Principle 1) End User Experience Monitoring

End User Experience Monitoring is also known as "real-time application monitoring."

End User Experiences define the quality of the communication between a client/user request and a server/remote response. This involves Passive Monitoring (agentless monitor of ports and services used within the application) and Active Monitoring (explicit agents that actively probe systems while they're performing basic business transactions).

Obviously, the point is to focus on improving the user experience.

Principle 2) Runtime Application Architecture Discovery Modeling and Display

Runtime application architecture ensures "bottom-up monitoring" works as expected. This provides a real and measurable correlation between your network's topology and your application’s architecture.

Principle 3) User Defined Transaction Profiling

Ideally, this categorizes the various detailed transactions from your applications into narrower and more manageable high-level categories. These categories can then be monitored and referred to more easily in reports and other business communications.

Principle 4) Component deep-dive monitoring in application context

The use of specific agents and tolls should give your monitoring solution real-time feedback from the application stack your software is using and communicate how each component within the stack connects to and performs user-defined business transactions.

Principle 5) Analytics

The last and maybe most important principle is robust analytics reporting. This means determining WHAT metrics to be collected, but more importantly, HOW they should be reported from within the application. A standardized data view lets everyone on a team "stay on the same page" when responding to that same data.

How APM (Monitoring) Fits into an AIOps Platform

You've probably heard of AIOps (Artificial Intelligence for IT Operations). These are the tech platforms that enhance IT Operations using automation and a mix of analytics and machine learning... so that issues can be identified and remedied in real time.
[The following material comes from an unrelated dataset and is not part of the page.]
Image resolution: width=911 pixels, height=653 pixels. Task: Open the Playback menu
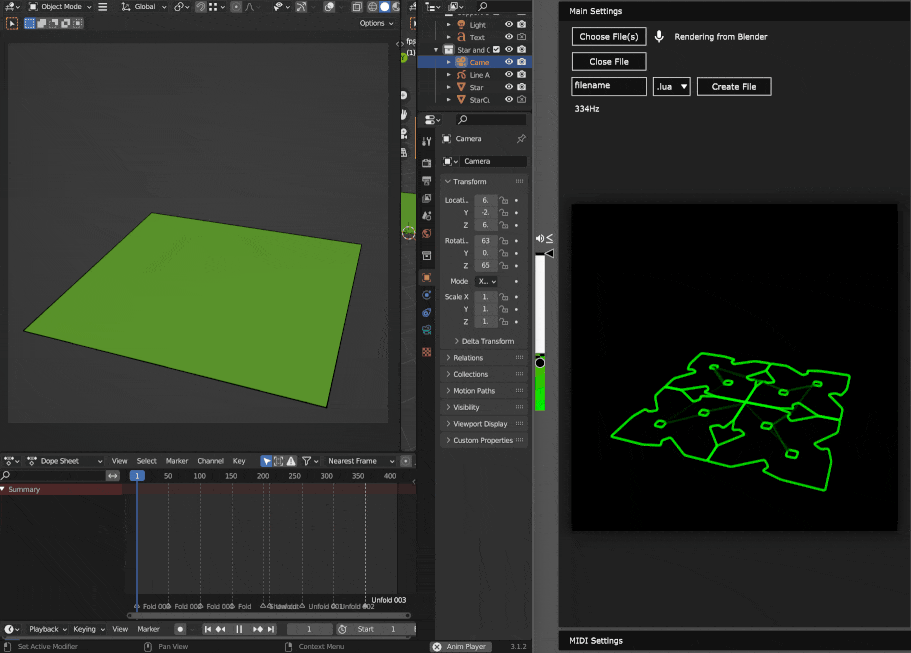pos(44,629)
Nowadays AIOps is usually used to supplement APM use cases and/or tooling. It does this by offering a more useful and sometimes more cost-effective means of sorting out what data is being collected directly by the APM tool and the rest of the supporting applications, infrastructure, security, service, customer/business operational, and configuration data that is seldom directly integrated or used in APM tools. This is largely because AIOps' emphasis is on providing continuous insights from multiple data sources regardless of the collection mechanism.